— start Data for the task —

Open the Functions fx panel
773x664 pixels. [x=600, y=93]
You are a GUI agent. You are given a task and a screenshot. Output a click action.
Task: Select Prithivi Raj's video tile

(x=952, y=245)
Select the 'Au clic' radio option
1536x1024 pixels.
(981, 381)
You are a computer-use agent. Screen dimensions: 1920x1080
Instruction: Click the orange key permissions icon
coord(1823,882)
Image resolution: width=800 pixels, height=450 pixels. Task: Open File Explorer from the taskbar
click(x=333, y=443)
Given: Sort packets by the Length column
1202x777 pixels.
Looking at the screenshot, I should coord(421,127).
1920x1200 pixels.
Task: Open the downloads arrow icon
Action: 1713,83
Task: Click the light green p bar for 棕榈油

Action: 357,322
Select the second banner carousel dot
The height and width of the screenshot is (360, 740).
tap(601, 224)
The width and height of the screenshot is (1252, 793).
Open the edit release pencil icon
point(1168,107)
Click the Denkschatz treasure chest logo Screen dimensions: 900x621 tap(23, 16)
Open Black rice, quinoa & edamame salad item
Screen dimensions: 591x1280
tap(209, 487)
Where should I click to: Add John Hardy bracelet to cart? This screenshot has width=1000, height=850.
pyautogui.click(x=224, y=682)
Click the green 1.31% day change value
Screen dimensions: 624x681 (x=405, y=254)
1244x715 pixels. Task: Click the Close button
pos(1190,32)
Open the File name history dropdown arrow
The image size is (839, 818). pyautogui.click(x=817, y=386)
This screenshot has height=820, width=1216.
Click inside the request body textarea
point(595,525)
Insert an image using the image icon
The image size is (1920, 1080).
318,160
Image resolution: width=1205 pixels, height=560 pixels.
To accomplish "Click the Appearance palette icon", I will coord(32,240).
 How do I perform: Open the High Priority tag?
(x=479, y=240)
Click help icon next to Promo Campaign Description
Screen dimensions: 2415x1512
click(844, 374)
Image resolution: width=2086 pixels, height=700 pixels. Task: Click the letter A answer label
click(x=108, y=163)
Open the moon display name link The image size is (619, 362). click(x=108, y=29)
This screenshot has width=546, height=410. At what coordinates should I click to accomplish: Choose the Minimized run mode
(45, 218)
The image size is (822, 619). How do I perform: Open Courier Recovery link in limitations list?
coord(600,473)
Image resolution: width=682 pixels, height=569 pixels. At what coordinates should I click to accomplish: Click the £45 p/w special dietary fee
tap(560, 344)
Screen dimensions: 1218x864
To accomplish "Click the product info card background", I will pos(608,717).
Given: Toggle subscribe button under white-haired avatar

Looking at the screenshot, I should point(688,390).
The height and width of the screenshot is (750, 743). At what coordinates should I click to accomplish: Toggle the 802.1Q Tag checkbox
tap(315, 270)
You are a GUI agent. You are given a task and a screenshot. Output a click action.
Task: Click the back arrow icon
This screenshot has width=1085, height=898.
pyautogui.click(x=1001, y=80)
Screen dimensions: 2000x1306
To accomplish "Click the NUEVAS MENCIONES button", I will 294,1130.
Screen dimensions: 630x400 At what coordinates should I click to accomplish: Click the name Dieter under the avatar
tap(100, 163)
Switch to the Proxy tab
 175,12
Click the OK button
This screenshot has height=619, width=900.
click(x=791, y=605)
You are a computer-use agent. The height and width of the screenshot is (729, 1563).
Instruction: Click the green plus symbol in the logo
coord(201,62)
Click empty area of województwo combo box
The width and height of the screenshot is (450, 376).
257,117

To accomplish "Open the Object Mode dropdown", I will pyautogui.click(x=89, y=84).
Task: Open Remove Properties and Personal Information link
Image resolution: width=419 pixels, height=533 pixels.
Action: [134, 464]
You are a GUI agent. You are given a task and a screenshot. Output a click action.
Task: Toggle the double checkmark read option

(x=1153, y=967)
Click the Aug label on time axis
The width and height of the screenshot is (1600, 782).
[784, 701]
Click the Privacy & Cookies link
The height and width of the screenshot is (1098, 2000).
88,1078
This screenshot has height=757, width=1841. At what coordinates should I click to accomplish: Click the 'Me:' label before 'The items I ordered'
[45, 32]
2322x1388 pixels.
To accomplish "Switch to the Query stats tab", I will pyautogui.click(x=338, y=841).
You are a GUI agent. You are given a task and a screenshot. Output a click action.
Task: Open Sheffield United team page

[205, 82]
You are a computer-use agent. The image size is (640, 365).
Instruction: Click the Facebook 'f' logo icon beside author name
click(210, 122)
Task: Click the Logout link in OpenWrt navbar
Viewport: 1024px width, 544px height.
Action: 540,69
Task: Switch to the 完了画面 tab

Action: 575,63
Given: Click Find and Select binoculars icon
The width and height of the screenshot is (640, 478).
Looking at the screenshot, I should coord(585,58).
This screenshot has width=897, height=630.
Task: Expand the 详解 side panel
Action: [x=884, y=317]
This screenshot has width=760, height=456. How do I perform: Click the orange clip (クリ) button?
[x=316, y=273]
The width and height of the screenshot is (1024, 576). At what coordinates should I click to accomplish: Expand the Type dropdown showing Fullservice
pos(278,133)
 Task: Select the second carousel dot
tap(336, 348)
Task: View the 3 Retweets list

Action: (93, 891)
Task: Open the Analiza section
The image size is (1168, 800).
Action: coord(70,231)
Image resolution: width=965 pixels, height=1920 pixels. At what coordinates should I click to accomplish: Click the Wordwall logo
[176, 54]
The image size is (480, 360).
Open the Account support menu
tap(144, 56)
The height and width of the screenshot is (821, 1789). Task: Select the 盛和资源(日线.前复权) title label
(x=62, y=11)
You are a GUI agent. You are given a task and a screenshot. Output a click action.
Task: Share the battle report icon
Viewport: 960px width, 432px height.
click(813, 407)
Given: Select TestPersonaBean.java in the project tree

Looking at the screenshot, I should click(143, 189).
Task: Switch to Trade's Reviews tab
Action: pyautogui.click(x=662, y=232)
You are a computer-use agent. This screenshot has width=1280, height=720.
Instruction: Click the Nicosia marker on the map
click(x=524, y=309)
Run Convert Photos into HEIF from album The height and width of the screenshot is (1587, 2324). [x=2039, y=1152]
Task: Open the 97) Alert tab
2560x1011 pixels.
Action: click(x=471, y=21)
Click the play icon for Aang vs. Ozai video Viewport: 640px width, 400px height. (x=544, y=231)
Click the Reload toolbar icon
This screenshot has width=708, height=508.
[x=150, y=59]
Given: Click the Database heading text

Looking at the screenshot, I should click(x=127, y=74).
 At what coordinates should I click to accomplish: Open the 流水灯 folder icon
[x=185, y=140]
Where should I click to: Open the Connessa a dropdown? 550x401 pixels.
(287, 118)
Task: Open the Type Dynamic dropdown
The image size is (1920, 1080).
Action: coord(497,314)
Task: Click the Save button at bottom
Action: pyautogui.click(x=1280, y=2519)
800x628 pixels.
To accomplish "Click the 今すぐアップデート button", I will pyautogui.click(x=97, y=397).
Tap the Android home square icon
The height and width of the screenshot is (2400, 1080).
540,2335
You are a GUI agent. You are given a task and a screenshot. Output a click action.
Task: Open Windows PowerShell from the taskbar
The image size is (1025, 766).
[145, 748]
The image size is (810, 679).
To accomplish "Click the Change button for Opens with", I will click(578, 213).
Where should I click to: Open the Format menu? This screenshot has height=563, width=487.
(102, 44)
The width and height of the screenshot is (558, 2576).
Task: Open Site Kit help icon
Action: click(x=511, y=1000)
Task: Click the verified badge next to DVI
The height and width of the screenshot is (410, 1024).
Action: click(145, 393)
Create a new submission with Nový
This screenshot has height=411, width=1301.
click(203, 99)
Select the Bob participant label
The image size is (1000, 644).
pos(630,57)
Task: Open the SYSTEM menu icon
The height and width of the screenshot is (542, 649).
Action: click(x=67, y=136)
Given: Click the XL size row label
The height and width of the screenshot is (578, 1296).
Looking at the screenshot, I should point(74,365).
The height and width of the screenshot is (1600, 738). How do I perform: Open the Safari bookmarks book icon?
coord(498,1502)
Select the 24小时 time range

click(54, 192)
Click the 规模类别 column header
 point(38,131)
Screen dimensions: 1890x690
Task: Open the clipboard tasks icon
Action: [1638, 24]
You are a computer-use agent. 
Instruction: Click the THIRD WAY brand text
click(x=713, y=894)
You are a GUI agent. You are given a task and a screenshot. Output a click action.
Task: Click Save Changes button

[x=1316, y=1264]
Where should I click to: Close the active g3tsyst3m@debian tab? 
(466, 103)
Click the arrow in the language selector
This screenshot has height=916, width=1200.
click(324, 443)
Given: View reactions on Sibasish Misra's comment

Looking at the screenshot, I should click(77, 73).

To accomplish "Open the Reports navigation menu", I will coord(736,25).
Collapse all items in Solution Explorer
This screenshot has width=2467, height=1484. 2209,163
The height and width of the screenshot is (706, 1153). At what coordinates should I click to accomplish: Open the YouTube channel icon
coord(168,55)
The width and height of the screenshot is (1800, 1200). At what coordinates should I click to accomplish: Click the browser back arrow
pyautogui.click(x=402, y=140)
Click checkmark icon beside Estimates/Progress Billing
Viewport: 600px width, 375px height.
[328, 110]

— end Data for the task —

* Problem requirements:
Reproduce the material starting at its first line and ending at the line containing "click(x=333, y=443)", switching "taskbar" to "Start menu" and leaving all else unchanged.

* In response:
Open the Functions fx panel
773x664 pixels. [x=600, y=93]
You are a GUI agent. You are given a task and a screenshot. Output a click action.
Task: Select Prithivi Raj's video tile

(x=952, y=245)
Select the 'Au clic' radio option
1536x1024 pixels.
(981, 381)
You are a computer-use agent. Screen dimensions: 1920x1080
Instruction: Click the orange key permissions icon
coord(1823,882)
Image resolution: width=800 pixels, height=450 pixels. Task: Open File Explorer from the Start menu
click(x=333, y=443)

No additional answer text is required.